January 13, 2012 | 9:00AM

Writer/director/producer Angelina Jolie makes a brave attempt at making the emotional impact of the Bosnian war visceral for viewers, but the poverty of her writing and stunted cinematic vocabulary turns this film into nothing more than a vanity project by a delusional Samaritan.

I knew Ms. Jolie had something to do with the new movie about the Bosnian war, In the Land of Blood and Honey.  It wasn’t until the closing credits that I realized just how much she had done.  By that point, I was looking for someone to blame for the unbelievably bad, contrived, clichéd, poorly-written, and poorly-edited mess of a film I’d witnessed.  Jolie has no idea how to use the language of cinema to communicate anything other than the bluntest of messages, and, frankly, doesn’t have any idea how to use actual dialog or story to communicate anything at all.

It is absolutely true that the story of the post-Yugoslavian wars remains under-told – a series of nightmares that occurred with predictable and yet unstoppable horrors.  This movie, however, surely was not the way to tell it.  Even the relatively positive reviews I’ve read (Salon, Indiewire) laud her humanitarian intentions, which are not in doubt.  It’s her delusional vision of her own skills and her egotistic desire to tell the story herself, in spite of a lack of any discernable storytelling ability, is what I find deeply troubling.  A decent screenwriter and a director with some skill at telling stories (Alfonso Cuarón and Kathryn Bigelow leap to mind immediately) could have transformed this well-intentioned but unwatchable mess into something that actually brings an important story home to a broader world audience.

A word about the film-making before we get into the plot – it’s appalling.  So often during the film, I was asking, “Who in the world is directing this mess?”  The camera angles, the cuts, the editing – it’s a jumble-sale of pointless showiness and incomprehensible choices.  Why does the camera circle a group of friends sitting around a table chatting?  It builds a weird sort of tension, which is surely the opposite of its goal.  Why does every conversation between the main characters happen in extreme close-up, but then jump cut from face to face after each line is spoken?  It’s jarring and negates the presumed intention, which is to invest in the intimacy between the characters.  I mean, the cinematography is just fine, and you can tell the camera people are happiest when given free rein to run around with the hand-helds during combat scenes. But the shot choices, the framing, and the editing consistently have me asking, “What is the director trying to convey by setting up the shot this way, editing it like that, putting it together like this?”  A good director answers these questions without one ever thinking to ask; they convey atmosphere and plot effortlessly.  The directorial flailing here is, instead, distracting.

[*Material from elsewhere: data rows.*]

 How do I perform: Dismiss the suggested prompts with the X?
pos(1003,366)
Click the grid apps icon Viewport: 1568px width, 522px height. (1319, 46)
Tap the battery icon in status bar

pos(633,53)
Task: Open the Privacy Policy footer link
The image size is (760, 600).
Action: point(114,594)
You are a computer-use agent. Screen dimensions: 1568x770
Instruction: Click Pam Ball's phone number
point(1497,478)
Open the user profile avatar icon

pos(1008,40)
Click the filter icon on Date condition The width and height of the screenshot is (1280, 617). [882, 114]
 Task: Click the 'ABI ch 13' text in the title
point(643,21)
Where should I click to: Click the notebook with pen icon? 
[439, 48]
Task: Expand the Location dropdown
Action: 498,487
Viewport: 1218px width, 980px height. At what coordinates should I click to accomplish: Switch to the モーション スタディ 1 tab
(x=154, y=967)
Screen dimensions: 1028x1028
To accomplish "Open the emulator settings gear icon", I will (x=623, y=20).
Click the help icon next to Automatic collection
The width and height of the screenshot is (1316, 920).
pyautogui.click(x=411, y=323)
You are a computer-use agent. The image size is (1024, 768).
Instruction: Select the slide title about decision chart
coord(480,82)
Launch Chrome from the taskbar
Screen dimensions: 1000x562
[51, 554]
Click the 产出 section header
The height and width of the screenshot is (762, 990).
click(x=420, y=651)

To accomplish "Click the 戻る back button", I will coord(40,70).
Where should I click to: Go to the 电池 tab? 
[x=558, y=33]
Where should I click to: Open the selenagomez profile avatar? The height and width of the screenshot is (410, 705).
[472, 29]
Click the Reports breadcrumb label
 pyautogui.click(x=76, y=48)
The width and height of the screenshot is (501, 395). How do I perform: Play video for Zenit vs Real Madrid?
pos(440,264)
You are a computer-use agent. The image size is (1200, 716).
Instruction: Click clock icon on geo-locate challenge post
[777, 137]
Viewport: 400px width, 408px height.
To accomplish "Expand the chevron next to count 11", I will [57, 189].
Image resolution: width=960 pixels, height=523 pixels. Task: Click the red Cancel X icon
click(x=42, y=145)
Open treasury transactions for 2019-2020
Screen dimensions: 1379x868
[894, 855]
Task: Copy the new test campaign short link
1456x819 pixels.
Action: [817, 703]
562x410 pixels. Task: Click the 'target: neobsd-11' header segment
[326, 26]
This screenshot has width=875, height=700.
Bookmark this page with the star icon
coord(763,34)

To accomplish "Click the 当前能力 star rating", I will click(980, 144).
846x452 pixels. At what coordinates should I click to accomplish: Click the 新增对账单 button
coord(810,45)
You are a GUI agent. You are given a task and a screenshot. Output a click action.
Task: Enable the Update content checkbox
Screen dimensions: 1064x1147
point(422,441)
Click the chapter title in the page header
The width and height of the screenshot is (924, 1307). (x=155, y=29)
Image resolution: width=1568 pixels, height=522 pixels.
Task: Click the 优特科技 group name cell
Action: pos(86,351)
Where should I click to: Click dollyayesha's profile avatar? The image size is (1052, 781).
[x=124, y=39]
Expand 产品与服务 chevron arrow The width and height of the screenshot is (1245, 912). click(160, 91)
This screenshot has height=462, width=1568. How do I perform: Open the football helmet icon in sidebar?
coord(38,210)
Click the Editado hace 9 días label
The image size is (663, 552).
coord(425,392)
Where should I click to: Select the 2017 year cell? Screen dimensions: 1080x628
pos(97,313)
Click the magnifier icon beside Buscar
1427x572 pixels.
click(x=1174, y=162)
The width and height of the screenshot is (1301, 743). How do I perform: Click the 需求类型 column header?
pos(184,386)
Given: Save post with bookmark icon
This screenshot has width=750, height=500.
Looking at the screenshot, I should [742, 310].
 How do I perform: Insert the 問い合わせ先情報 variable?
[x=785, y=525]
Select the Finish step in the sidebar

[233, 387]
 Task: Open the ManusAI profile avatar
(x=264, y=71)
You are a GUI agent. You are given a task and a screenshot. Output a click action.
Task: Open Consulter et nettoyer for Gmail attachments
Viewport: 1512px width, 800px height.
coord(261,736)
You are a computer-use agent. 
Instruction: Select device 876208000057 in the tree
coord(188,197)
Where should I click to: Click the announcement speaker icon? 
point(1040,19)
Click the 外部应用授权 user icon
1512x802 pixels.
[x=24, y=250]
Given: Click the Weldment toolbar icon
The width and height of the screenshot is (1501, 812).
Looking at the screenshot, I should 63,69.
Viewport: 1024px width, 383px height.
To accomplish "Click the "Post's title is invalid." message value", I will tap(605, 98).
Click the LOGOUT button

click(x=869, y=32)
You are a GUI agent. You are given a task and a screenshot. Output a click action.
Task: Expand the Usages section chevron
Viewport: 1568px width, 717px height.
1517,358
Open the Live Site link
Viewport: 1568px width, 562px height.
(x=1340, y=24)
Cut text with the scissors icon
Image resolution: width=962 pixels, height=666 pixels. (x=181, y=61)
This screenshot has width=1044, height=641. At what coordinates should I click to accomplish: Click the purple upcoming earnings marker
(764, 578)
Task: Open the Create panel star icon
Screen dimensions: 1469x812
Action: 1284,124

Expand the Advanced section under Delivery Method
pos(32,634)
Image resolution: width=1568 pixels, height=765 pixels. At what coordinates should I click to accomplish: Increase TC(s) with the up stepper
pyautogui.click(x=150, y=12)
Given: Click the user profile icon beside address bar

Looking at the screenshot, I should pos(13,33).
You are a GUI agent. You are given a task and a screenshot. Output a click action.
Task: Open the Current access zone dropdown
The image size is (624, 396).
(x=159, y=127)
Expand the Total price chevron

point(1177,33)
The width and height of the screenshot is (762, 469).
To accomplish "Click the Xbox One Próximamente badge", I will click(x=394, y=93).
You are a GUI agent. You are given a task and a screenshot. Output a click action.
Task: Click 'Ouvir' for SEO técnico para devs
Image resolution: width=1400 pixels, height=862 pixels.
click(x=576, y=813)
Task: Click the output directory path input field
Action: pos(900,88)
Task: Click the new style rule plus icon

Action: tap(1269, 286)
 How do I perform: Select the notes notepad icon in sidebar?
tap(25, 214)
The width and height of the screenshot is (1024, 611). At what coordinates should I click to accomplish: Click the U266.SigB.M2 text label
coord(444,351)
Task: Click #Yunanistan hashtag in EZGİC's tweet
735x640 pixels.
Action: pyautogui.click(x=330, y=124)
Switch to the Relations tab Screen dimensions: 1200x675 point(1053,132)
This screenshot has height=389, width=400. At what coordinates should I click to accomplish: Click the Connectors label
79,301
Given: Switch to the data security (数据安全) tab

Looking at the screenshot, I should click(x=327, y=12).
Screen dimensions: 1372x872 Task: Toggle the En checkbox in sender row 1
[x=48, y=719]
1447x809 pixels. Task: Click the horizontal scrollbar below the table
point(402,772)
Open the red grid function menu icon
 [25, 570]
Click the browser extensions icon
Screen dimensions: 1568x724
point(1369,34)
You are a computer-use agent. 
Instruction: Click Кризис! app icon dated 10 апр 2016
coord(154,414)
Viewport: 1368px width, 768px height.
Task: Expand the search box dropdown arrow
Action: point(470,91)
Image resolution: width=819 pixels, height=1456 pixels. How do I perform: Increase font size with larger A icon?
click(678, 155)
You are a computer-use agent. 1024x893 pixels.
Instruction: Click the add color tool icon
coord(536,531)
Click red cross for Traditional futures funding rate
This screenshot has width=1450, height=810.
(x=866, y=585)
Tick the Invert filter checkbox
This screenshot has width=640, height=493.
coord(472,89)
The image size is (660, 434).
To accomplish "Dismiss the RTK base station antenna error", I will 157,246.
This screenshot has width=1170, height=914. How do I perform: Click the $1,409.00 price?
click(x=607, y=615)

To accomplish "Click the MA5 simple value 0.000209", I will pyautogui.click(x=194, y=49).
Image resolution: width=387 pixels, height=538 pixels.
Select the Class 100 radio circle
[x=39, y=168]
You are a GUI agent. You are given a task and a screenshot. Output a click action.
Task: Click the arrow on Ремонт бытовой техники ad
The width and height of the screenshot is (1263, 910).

But the plot – oh, the plot.  The movie begins in 1992, before the war, with Ajla (Zana Marjanovic, an adorable combination of Audrey Tatou and Anne Hathaway) living with her sister Lejla (Vanessa Glodjo). Ajla is painting a picture, taking care of Lejla’s baby son, and singing along to a pop song on the radio.  Lejla convinces Ajla to go clubbing, and, I get it, it’s all intended to connect Ajla with the audience – she’s JUST like us.  Still, any thought that the film is trying to depict the culture in small-town Bosnia (single mother and her boho sister, heading out alone hoping to meet a guy) is wiped away when Ajla gets to the club.  As the camera pans around the room, I half expected to see Ryan Gosling giving pointers to Steve Carell on how to pick up local chicks while patrons sipped Patron out of frosted lowball glasses.  Exposed brick, high ceilings, recessed mood lighting – yeah, this is exactly how a bar in a provincial town in 1992 Bosnia must have looked.  Jolie clearly hasn’t been to a bar without an exclusive door policy and bottle service in a decade or two.  Ajla starts sexy dancing with a Bosnian Serb police officer, Danjiel (Goran Kostic, looking like a cross between Will Arnett and Ralph Fiennes), as the uber-hip band play on.

The atmosphere is so inauthentic, it almost comes as a relief when a bomb goes off, knocking us into the relative reality of the ensuing Bosnian war.  The aftermath of the bomb is shown with some evocation of the atmosphere: people looking for the living and the dead. Still, there’s a shocking lack of carnage and none of the pools of blood one would naturally expect in such a charnel house.  This happens a few times in the film, and confused me a bit.  I was especially struck with the contrast between a scene early in the film, where a character is shot point blank in the head and falls to the ground without any blood, and the one at the end, with a massive viscera stain and a giant, expanding pool of blood.  I’m not saying it’s necessary to show carnage in a movie, but since part of the whole point of the film was the horror of the war, I’m surprised at how little blood there is.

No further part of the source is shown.